Your deliverables answer the questions:

  • “What kind of creature is this?”
  • “Does it fit the game’s tone, fantasy, and mechanics?”

9.2 Production-Side Creature Artists

Focus on:

  • Refined silhouettes to protect readability as detail increases.
  • Final turnarounds for modeling and variant forms.
  • Technical callouts for materials, FX, break points, and rigging.
  • Detailed motion sheets for tricky locomotion problems.
  • Targeted paintovers to correct in-engine issues.

Your deliverables answer the questions:

  • “Can we build this cleanly?”
  • “Does it work in engine, on all platforms, across all cameras?”

Being able to switch mindsets—inventive vs surgical—is one of the superpowers of mature creature concept artists.


10. Practical Tips for Strong Creature Deliverables

10.1 Always Start With the Problem Statement

Before you create a deliverable, ask:

  • Who is this for?
  • What decision do they need to make?
  • What confusion or risk does this sheet need to remove?

Example:

  • If rigging is struggling with wing deformation, a wing motion sheet and a joint placement callout are more useful than another beauty render.

10.2 Prioritize Readability Over Style

Especially for turnarounds, callouts, and motion sheets, clarity wins over heavy rendering.

  • Use simple values and clear silhouettes.
  • Keep annotations clean and concise.
  • Reserve heavy painting for key fantasy images and marketing.

10.3 Design Your Layout for Skimming

Most collaborators will skim your sheet during a busy day.

→ Information given:

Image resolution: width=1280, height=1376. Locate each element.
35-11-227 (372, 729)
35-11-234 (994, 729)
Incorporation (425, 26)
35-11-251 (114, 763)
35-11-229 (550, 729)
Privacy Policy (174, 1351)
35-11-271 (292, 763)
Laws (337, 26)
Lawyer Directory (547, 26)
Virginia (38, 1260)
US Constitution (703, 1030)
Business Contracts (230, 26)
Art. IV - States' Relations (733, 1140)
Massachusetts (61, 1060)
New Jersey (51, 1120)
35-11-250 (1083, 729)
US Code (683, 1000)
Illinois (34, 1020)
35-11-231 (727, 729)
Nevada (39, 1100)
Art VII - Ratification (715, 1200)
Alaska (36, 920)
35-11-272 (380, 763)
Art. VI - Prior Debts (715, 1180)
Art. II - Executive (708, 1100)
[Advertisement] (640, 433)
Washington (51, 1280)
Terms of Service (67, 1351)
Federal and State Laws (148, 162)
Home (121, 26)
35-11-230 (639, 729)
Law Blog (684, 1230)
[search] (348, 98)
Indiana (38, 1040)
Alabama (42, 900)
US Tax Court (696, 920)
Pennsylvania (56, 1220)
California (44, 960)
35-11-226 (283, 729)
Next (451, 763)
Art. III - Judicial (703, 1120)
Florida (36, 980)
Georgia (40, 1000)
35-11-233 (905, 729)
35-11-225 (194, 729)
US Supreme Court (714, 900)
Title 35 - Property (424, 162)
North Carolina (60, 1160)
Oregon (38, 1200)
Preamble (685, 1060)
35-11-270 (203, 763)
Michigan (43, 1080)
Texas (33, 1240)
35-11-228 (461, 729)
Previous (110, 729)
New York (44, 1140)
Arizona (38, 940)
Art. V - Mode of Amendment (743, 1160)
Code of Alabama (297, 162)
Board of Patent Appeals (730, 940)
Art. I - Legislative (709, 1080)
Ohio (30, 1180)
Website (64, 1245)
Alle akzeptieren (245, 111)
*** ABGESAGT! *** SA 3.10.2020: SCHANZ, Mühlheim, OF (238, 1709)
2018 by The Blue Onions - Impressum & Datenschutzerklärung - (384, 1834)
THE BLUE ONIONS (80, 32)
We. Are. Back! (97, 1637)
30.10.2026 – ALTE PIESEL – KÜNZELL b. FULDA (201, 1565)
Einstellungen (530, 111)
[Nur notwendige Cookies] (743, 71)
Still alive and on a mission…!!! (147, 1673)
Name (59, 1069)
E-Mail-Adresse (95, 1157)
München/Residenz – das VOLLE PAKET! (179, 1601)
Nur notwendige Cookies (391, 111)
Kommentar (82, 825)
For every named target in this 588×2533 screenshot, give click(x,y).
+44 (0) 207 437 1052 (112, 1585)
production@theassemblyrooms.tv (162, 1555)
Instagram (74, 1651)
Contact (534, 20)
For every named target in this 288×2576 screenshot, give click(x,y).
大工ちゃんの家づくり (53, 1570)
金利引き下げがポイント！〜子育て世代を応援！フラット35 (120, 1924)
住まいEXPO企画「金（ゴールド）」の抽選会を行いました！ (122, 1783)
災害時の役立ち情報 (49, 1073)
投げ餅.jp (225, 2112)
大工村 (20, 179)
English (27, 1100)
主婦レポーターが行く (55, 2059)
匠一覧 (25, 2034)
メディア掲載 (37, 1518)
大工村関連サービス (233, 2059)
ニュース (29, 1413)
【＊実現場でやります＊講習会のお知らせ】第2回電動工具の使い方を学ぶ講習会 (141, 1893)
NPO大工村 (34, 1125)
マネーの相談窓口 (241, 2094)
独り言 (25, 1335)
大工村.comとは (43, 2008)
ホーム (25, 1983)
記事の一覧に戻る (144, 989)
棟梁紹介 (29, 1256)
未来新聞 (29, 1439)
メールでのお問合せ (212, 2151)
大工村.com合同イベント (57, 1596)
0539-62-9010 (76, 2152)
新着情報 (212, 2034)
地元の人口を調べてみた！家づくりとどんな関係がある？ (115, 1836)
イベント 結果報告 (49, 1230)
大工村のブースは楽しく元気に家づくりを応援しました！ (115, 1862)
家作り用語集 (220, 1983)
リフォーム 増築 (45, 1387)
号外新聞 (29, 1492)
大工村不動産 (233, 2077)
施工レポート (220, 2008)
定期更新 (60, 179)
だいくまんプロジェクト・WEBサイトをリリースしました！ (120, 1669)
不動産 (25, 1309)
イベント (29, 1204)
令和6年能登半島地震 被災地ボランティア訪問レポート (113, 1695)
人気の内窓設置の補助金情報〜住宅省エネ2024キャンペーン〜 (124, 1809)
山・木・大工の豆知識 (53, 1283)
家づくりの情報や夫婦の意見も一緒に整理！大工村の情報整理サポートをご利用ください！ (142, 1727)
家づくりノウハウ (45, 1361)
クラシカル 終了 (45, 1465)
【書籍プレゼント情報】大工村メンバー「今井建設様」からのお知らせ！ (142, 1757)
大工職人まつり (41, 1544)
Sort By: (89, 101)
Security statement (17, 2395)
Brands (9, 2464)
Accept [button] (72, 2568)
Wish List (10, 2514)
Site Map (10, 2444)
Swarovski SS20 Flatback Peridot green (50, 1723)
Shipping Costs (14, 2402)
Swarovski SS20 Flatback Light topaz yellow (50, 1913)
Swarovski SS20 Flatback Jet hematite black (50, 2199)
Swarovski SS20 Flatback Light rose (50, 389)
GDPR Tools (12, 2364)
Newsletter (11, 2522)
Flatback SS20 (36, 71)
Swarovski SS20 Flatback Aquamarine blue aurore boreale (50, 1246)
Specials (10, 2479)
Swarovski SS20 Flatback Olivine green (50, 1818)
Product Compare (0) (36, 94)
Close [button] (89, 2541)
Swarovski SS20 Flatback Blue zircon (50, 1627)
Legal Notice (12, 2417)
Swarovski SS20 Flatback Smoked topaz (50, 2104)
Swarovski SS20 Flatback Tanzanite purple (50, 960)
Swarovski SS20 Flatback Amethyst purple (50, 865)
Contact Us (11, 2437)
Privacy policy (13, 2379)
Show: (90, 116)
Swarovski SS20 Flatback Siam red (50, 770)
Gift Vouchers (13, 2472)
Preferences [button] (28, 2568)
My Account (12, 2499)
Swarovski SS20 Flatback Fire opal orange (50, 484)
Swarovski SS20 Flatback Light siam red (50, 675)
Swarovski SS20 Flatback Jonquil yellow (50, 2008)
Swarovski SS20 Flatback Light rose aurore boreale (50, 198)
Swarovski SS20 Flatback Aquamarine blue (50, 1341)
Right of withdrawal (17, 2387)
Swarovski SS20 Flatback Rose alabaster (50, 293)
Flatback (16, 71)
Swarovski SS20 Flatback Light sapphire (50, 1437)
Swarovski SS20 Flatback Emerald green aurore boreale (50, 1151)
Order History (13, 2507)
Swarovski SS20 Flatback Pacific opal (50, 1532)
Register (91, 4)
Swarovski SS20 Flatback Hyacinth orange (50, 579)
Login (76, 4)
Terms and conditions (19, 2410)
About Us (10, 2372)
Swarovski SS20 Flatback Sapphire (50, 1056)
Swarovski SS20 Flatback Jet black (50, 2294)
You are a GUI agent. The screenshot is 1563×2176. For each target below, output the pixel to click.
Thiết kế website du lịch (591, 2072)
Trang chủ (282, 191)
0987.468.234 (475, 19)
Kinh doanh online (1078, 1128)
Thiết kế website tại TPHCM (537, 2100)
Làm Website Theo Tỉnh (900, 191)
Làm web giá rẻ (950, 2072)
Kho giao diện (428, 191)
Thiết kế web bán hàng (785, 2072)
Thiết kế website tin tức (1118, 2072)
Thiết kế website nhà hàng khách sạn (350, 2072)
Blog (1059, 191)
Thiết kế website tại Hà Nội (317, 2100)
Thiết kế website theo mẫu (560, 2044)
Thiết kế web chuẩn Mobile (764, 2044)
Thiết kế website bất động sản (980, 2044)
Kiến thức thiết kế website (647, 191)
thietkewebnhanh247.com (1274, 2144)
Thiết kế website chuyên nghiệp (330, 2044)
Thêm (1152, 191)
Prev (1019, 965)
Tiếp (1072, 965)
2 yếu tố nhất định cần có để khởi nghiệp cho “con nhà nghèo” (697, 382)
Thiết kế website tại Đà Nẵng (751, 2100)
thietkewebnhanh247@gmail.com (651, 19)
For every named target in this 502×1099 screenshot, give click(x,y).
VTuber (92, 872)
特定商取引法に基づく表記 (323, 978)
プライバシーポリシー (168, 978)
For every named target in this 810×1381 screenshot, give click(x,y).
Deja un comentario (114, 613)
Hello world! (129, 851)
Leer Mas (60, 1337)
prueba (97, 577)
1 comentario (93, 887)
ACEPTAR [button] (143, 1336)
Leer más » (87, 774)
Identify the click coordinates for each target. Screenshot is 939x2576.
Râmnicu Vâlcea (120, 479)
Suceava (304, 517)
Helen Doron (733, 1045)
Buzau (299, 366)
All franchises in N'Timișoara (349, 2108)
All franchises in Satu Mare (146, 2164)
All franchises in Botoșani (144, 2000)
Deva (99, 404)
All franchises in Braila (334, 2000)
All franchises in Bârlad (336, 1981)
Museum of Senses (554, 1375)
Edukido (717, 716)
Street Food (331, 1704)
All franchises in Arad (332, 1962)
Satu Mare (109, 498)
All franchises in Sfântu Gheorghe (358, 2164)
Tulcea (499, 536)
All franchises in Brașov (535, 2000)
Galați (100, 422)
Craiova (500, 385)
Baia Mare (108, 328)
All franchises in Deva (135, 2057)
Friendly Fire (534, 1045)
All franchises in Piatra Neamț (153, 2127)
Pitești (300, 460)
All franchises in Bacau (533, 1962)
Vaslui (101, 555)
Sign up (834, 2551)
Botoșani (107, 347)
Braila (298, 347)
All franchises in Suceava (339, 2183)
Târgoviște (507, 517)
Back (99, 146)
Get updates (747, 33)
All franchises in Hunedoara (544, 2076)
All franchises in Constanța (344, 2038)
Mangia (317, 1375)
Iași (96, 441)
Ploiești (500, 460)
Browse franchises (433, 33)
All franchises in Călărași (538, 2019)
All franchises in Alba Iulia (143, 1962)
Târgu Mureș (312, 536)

→ Work request: Extend the text on creature concept deliverables from the point where it stops. The records have no connection to the creature deliverables text.

→ Answer space:
  • Group related information (all wing callouts together, all FX notes together).
  • Use arrows and headings that clearly label zones.
  • Avoid burying crucial details in paragraphs—let images do the heavy lifting.

10.4 Version and Label Your Work

Especially important in AAA or multi-month projects:

  • Include version numbers or dates: “v03 – post-rigging feedback.”
  • Show which creature, biome, and project the sheet belongs to.
  • Keep filenames consistent so teams can find the latest version.

10.5 Use 3D and Screenshots as Allies

For paintovers and motion sheets, work over actual 3D whenever possible:

  • You’ll catch issues with scale, camera angle, and environment integration.
  • Your notes become more actionable because they’re grounded in the real build.

11. Practice Ideas: Building Your Deliverable Skills

Here are some exercises to practice creature deliverables, whether you’re on the concepting or production side.

Exercise 1: Silhouette to Turnaround

  1. Design a page of 12 silhouettes around a single brief (e.g., “swamp predator”).
  2. Choose one silhouette that clearly communicates role and fantasy.
  3. Turn it into a clean front/side/back turnaround.
  4. Ask: “If I gave just this turnaround to a modeler, would they know what to do?”

Exercise 2: Callout Deep Dive

  1. Take an existing creature design (yours or from a game you love).
  2. Create a callout sheet that explains its materials, FX sources, and construction.
  3. Write notes aimed at a specific collaborator: “for VFX,” “for rigging,” “for modeling.”

Exercise 3: Gait or Flight Sheet

  1. Pick a non-human body plan (e.g., insect, bird, lizard, or fantasy hybrid).
  2. Draw a 6–8 frame gait or flight cycle.
  3. Below each pose, note where weight is, which limbs carry it, and what the player should feel (plodding, loping, darting, gliding).

Exercise 4: Paintover Corrections

  1. Grab a 3D model screenshot or a in-game frame (from your work or public footage).
  2. Do a paintover adjusting proportions, silhouette, materials, and FX.
  3. Annotate your changes as if giving feedback to a team.

Repeat these exercises and you’ll develop not just a portfolio of cool creatures, but a library of production-ready deliverables that art directors and leads can instantly see as “hireable.”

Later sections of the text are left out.